What is like when you preview the networks new fall lineups? Do you go to New York and attend a lot of parties or do the networks just mail you DVDs to watch at the office?
It’s a process of several months, and yes, it generally involves travel. And DVDs. About mid-May, the networks announce their fall schedules to the advertisers in a an exercise known as “the upfronts” because that’s when they get a lot of their money upfront.
For the past couple of years, I’ve gone into New York for some of the announcements, because it’s interesting to see how audiences full of ad buyers react to, say, their first view of “Cavemen.”
But, the upfronts really aren’t for the critics, and while the spectacle’s interesting and I sometimes get some interviewing done at the parties. This year, I got 10 minutes with Katie Couric, for instance. It’s not nearly as important as the Television Critics Association’s winter and summer meetings, which take place in Los Angeles.
Informally called “press tour” and I can’t really say why, since we mostly stay put in a hotel while the networks bring their casts and producers to us, TCA anchors the year for most of us, to the point where I feel as if I’m always either getting ready for tour, doing tour, recovering from tour or writing stories from tour.
The last is the only one that matters, of course: A tremendous amount of what I write comes from interviews I’ve done out in L.A. or from opinions formed out there.
Before we go out, the networks (and the cable channels, too) send us screeners, so we’ll know where to begin questioning. Lots of those screeners are essentially rough drafts – people may get recast, storylines may be thrown out, etc., before they see air. Occasionally, we see a show you’ll never get to. Fox always seems to have one like this.
And, yes, there are parties. If you can call it a party when you’re holding a glass in one hand and a digital recorder in another.
Some of us work the parties as hard (or harder) than the press conferences and the post-press conference scrums with actors and writers, because, aside from the mountains of shrimp (which I’m allergic to, anyway), there’s access to people most reporters will never get anywhere else. That’s what they’re there for, that’s what we’re there for.
Sometimes it’s a lot of fun (“Desperate Housewives” creator Marc Cherry, for instance, is a hoot) and sometimes, honestly, your feet just hurt so much after a long day of interviewing that you’d rather be in bed.
By the end of two or three weeks out there, most of us would cross the street to avoid making eye contact with a famous person. It’s an odd way to do it, but when I look at the stories I’ve gotten out of TCA over the years, I’m glad I get to be there.
How do you think Katie Couric is doing?
While I don’t think Katie Couric’s destined to be remembed as one of the great news anchors, I continue to be astounded by the amount of attention the whole question gets and by the near-constant speculation about how long she’ll remain in a job that, less face it, is best done by people able to project themselves as a little bit more boring than whatever it is they’re telling us.

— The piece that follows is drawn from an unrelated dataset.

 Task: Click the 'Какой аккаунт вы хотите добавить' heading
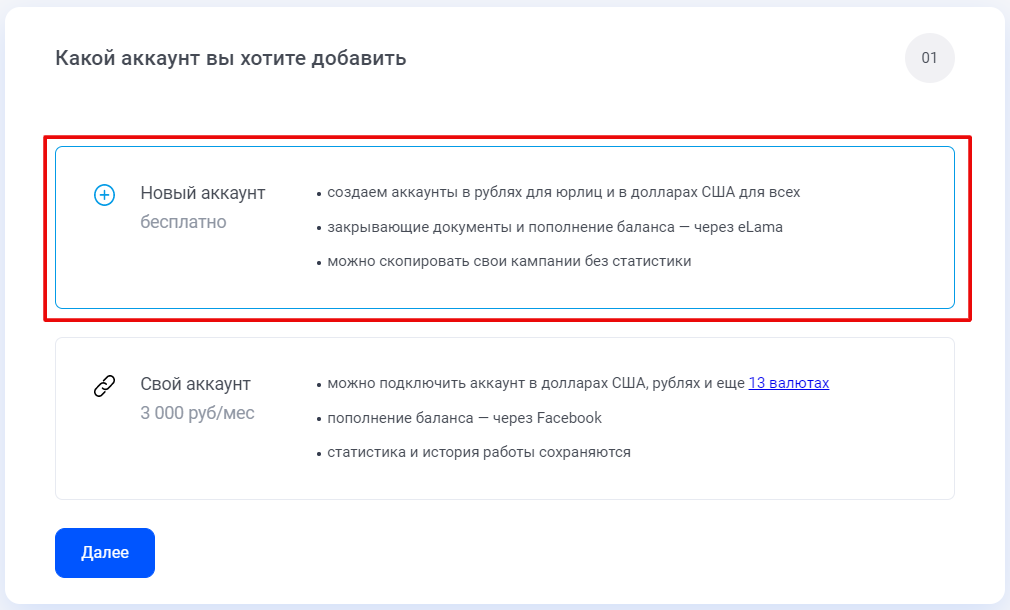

Dan Rather’s newscast was No. 3 for years, he’d behaved bizarrely on the air more than once and he was well past the age that Walter Cronkite was when they pushed him out to make room for Rather, and yet none of that seemed like an emergency, at least not till the memo scandal.
Next to him, Couric actually seems quite normal.
She and her producers tried a few new things and most of them didn’t catch on. The evening news audience is a pretty traditional one, and it seems less eager for fresh faces than the fixers would like, but that’s not Couric’s fault.
These days, she’s doing a fairly straight-ahead newscast and while she may not be tearing up the Nielsens, she has nothing to be ashamed of, either.